WHAT YOU ARE ASKED TO DO = Please quote the Sigma 150-500mm lens passage below word for word, from "I’ve been on" up to and including "York whale watching.".

I’ve been on an extended test-drive with the Sigma 150-500mm F5-6.3 this year, paired with my trusty Nikon D7100.  The great thing about this match is since the D7100 has a cropped sensor with a 1.5x factor, the 500mm reach effectively becomes 750mm.  Using the in-camera 1.3 crop for added photo burst rate I end up with nearly 900mm of reach at the long end!  That really comes in handy with wildlife photography.  I have had a ton of fun with the lens and have to say I will have a very hard time ever giving it back.  Besides being light enough to carry all day, the lens performs extremely well for wildlife, action sports, and big-orb sunsets, both on land, and on board boats in the waters off Long Island.  And more recently, it’s been my go-to lens for New York whale watching.

AVAILABLE DATA =
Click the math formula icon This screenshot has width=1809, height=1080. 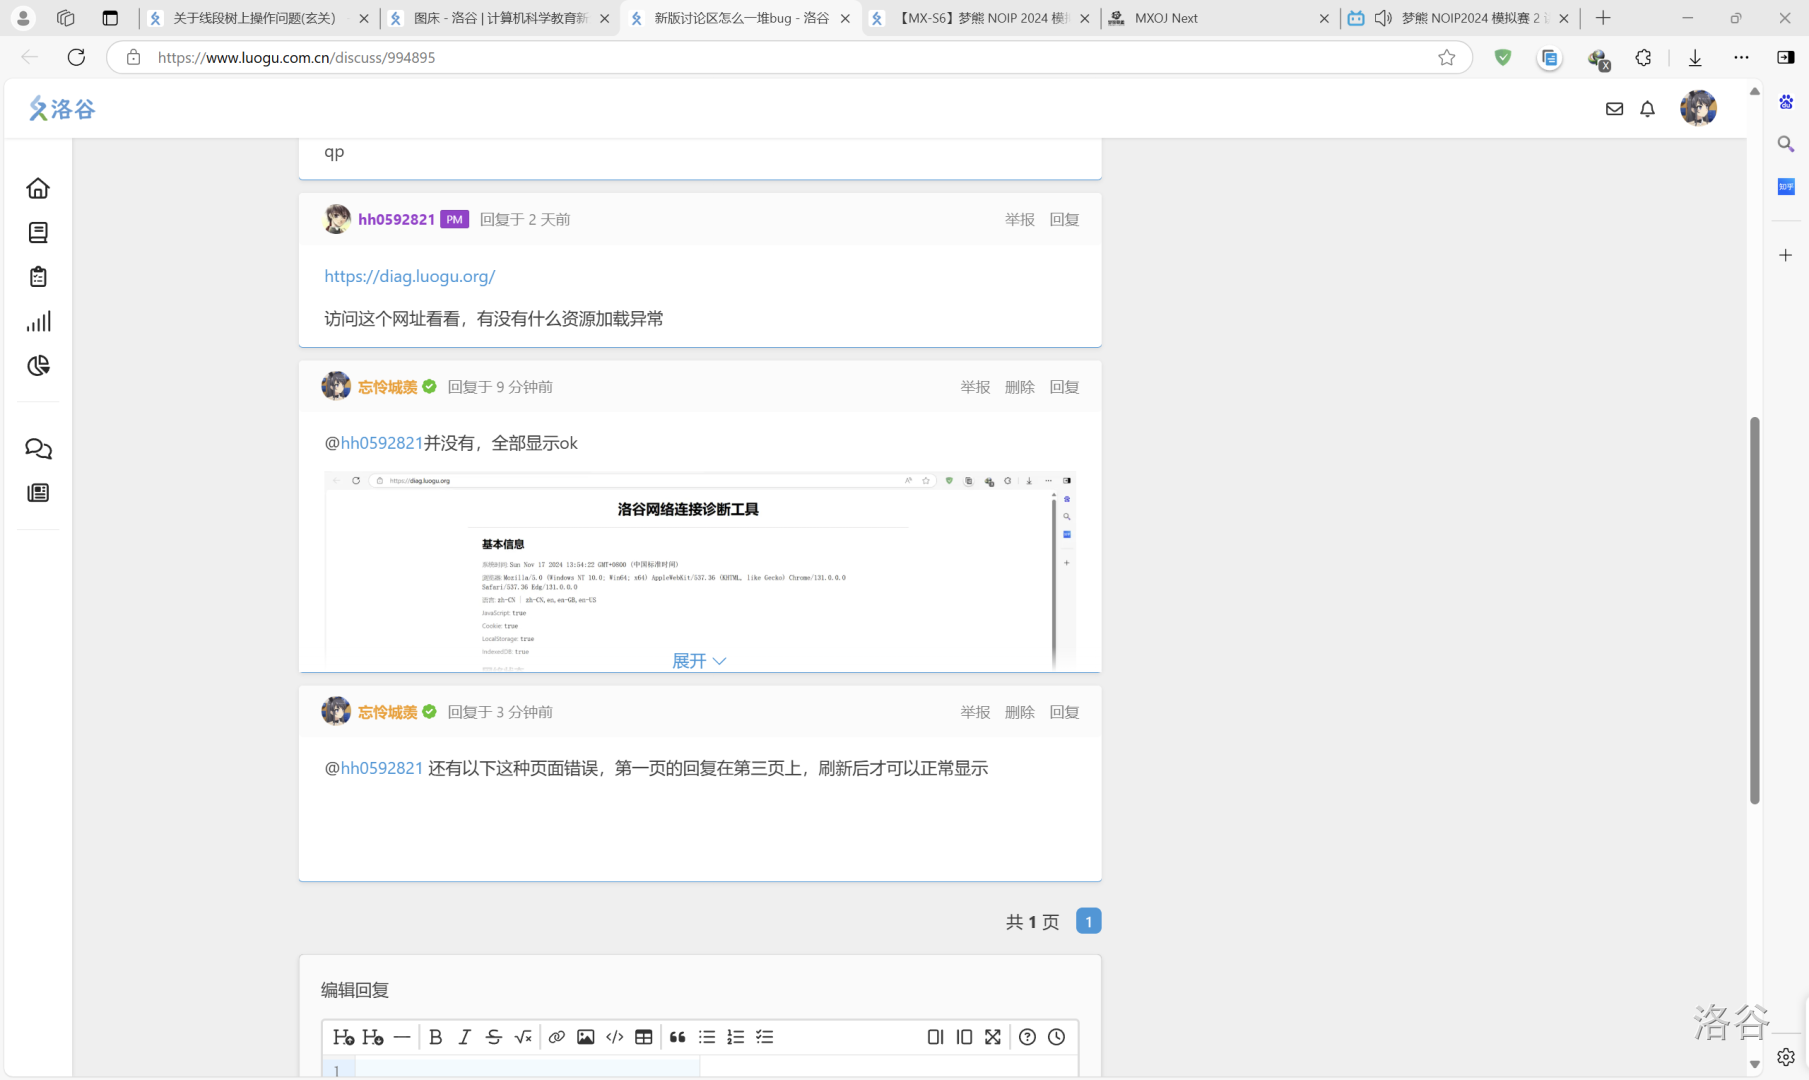pos(523,1037)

RESULT =
I’ve been on an extended test-drive with the Sigma 150-500mm F5-6.3 this year, paired with my trusty Nikon D7100.  The great thing about this match is since the D7100 has a cropped sensor with a 1.5x factor, the 500mm reach effectively becomes 750mm.  Using the in-camera 1.3 crop for added photo burst rate I end up with nearly 900mm of reach at the long end!  That really comes in handy with wildlife photography.  I have had a ton of fun with the lens and have to say I will have a very hard time ever giving it back.  Besides being light enough to carry all day, the lens performs extremely well for wildlife, action sports, and big-orb sunsets, both on land, and on board boats in the waters off Long Island.  And more recently, it’s been my go-to lens for New York whale watching.